When we use f to solve the second part, it is easy to see that initially all monsters have the same HP, and each "pointing" attack can directly attacks the monster with the highest HP, which doesn't make the answer worse. So we have $$$h_i - l \leq 1$$$ for any time, and the range of $$$x$$$ that we actually need is compressed to $$$[0, n)$$$.

Time complexity: $$$O(nmh)$$$ per test case.

Memory complexity: $$$O(nmh)$$$ per test case.

#include<bits/stdc++.h>

using namespace std;

const int N = 22, K = 4000 + 5, M = 400 + 5, Inf = 0x3f3f3f3f;

inline void checkmin(double &x, double y){
	if(y < x) x = y;
}

int n = 0, m = 0, s = 0, k = 0, p0 = 0, h[N] = {};
double p = 0, f[K][K] = {}, g[K][N][M] = {}, ans = 0;

inline void init(){
	for(int i = 0 ; i <= k ; i ++){
		for(int c = 0 ; c < n ; c ++) for(int x = 0 ; x <= m ; x ++) g[i][c][x] = 0;
		for(int x = 0 ; x <= s ; x ++) f[i][x] = 0;
	}
	m = Inf, s = 0, ans = 0;
}

inline void solve(){
	scanf("%d %d %d", &n, &k, &p0);
	p = 1.0 * p0 / 100;
	for(int i = 1 ; i <= n ; i ++){
		scanf("%d", &h[i]); h[i] --;
		m = min(m, h[i]);
	}
	for(int i = 1 ; i <= n ; i ++) s += h[i] - m;
	if(s > k){
	    printf("0.000000\n");
	    return;
	}
	g[0][0][0] = 1;
	for(int i = 1 ; i <= k ; i ++){
		g[i][0][0] = 1;
		for(int x = 1 ; x <= m ; x ++) g[i][0][x] = g[i - 1][0][x - 1] * p + max(g[i - 1][0][x], g[i - 1][n - 1][x - 1]) * (1 - p);
		for(int c = 1 ; c < n ; c ++){
			g[i][c][0] = g[i - 1][c][0] * p + g[i - 1][c - 1][0] * (1 - p);
			for(int x = 1 ; x <= m ; x ++) g[i][c][x] = g[i - 1][c][x - 1] * p + g[i - 1][c - 1][x] * (1 - p);
		}
	}
	f[0][0] = 1;
	for(int i = 0 ; i < k ; i ++) for(int x = 0 ; x < s ; x ++){
		f[i + 1][x] += f[i][x] * p;
		f[i + 1][x + 1] += f[i][x] * (1 - p);
	}
	for(int i = s ; i <= k ; i ++){
		double r = 0;
		for(int x = 0 ; x <= min(i - s, m) ; x ++) r = max(r, g[k - i][0][m - x]);
		ans += r * f[i][s];
	}
	printf("%.6lf\n", ans);
}

int T = 0;

int main(){
	scanf("%d", &T);
	while(T --) init(), solve();
	return 0;
}

Consider if $$$c$$$ consists only of $$$0$$$, this problem turned out to be another classic problem. So you need at least something that you know what it is.

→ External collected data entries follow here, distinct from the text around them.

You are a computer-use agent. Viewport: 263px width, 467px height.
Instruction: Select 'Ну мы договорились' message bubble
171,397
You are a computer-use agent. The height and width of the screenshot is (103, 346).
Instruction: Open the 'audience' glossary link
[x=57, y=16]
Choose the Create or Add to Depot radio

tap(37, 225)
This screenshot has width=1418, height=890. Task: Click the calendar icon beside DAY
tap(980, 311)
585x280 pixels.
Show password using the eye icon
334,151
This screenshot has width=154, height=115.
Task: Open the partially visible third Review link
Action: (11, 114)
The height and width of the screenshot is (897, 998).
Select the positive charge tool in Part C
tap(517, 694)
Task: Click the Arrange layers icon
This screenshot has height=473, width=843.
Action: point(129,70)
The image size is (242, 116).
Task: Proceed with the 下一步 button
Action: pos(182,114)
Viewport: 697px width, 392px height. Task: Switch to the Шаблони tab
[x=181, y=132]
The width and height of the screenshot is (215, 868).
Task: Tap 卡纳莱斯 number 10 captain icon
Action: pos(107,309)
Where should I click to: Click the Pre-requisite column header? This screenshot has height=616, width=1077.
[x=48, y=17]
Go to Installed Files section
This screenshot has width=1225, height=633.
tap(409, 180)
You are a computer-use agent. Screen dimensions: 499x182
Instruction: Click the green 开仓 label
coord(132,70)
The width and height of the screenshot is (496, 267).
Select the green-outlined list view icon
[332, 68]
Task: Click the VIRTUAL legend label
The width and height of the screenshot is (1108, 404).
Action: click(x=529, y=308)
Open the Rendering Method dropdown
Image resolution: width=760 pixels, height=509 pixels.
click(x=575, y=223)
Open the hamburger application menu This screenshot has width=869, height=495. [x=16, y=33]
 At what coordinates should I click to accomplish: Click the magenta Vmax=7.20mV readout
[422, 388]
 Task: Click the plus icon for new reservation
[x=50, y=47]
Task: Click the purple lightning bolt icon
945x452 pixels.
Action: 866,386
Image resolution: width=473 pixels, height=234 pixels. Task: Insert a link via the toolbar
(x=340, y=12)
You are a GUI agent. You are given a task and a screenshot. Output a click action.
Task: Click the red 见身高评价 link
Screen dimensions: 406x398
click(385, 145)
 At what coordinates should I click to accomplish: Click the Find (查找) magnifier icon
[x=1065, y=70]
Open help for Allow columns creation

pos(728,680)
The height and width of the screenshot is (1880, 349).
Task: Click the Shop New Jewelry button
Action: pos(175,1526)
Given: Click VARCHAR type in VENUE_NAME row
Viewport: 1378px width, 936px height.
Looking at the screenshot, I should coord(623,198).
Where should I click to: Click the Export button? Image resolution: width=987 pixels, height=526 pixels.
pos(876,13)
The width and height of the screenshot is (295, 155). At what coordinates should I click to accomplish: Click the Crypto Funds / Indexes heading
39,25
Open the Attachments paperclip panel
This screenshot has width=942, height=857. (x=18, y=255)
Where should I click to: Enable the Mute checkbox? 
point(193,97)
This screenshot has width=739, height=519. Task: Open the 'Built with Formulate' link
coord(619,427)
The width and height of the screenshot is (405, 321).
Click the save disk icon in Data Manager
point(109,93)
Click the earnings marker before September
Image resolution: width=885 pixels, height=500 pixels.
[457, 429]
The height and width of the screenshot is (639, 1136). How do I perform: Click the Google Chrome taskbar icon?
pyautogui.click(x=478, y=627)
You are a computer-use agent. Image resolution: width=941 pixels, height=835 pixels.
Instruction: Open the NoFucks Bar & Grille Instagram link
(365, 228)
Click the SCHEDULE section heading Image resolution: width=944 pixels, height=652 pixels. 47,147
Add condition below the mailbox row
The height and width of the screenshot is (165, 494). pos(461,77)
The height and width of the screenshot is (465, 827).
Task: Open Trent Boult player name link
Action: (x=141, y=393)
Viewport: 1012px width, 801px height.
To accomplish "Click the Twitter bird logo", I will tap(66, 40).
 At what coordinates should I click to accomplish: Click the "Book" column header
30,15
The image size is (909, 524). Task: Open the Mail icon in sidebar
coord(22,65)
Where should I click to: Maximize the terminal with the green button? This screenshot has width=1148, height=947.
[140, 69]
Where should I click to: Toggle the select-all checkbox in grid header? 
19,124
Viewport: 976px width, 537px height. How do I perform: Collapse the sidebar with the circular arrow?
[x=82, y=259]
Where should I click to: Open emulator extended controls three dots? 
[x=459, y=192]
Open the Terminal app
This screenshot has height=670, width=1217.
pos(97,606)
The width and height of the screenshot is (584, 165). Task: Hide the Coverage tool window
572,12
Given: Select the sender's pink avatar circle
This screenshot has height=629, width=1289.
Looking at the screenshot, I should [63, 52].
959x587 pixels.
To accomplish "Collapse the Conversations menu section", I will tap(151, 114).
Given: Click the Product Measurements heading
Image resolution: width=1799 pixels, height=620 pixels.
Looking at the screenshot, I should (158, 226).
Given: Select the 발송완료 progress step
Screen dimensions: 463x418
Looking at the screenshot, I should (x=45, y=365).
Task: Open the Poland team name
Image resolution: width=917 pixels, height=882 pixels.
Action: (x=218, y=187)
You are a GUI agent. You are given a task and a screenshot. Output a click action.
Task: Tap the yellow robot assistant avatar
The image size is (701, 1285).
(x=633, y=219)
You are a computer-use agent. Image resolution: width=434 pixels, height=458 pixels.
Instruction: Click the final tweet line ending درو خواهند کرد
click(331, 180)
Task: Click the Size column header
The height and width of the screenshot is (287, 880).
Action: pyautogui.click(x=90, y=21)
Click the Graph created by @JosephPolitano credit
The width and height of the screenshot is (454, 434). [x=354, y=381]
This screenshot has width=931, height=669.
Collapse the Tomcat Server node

"linear basis" is the answer to Hint 1. Please try to understand this: all addition operations are interpreted as XOR operations.

We can assume that the initial value of $$$x$$$ is $$$\sum a_i$$$. In each step, we can choose to add $$$c_i = a_i + b_i$$$ to $$$x$$$, or do nothing. Each suffix of the sequence can be seen as a subproblem, so we prove inductively that the answer, as a function $$$f(x)$$$ of the initial value of $$$x$$$, is an affine transformation, i.e., $$$f(x) = Ax + b$$$.

When $$$n = 0$$$, this is trivial: $$$f(x) = x$$$.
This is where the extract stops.